The Google File System Design Condensed

The Google File System paper was a lot of fun to read. This is what I got out of it while trying to figure out its main design points, parts summarized from the paper.

A GFS cluster consists of a single master, multiple chunk servers and is accessed by multiple clients.
Files are divided into fixed-size chunks.
Each chunk is identified by an immutable and globally unique 64 bit chunk handle assigned by the master at the time of chunk creation.

The Master Server

The master maintains all file system metadata. This includes the mapping from files to chunks, and the current locations of chunks.
The master does not keep a persistent record of which chunkservers have a replica of a given chunk.

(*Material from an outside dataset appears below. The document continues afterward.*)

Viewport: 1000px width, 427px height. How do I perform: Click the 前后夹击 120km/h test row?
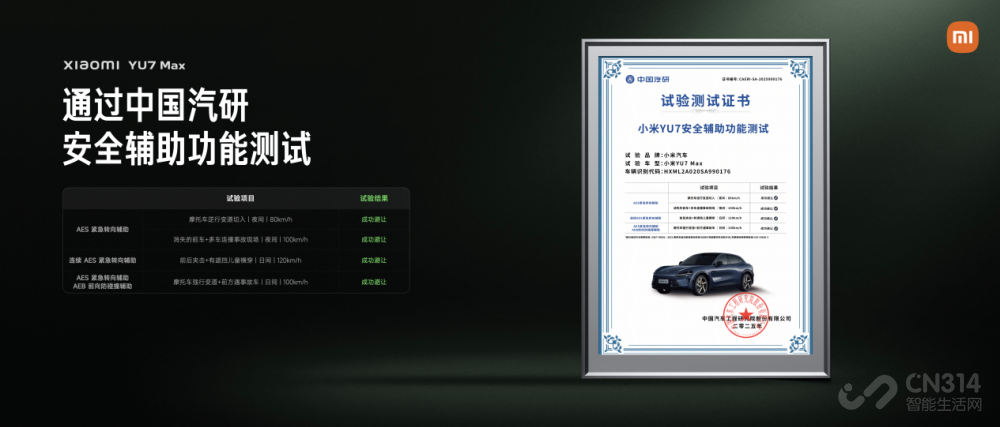[x=240, y=261]
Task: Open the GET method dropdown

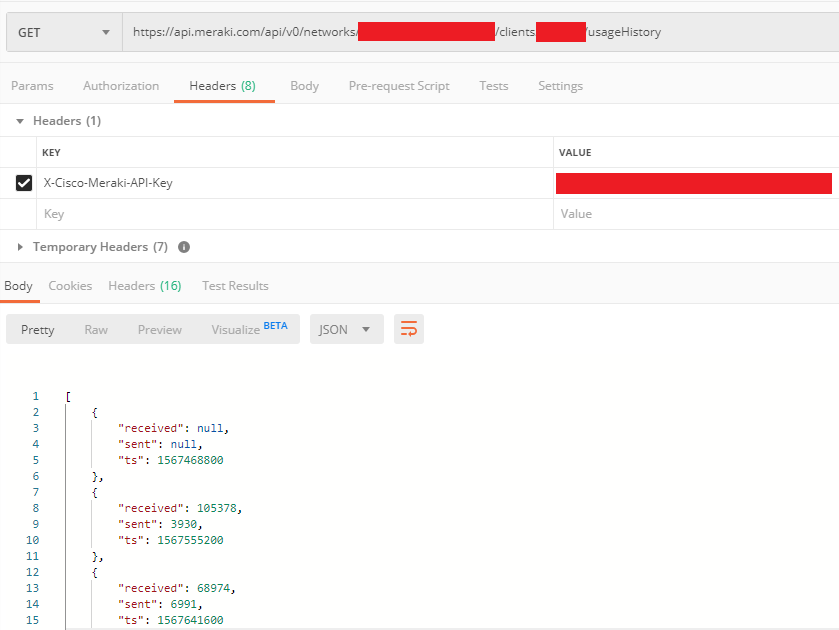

It simply polls chunkservers for that information.
It also controls system-wide activities such as chunklease management, garbage collection of orphaned chunks, and chunk migration between chunkservers.
The master periodically communicates with each chunkserver in heartbeat messages to give it instructions and collect its state.

Why is the master not a bottleneck though?

Clients never read and write file data through the master. Instead, a client asks the master which chunkservers it should contact. It can ask for the addresses for as many chunk servers as it wants. It caches this information for a limited time, and only contacts the master again when it needs a new file or when the cached data has expired.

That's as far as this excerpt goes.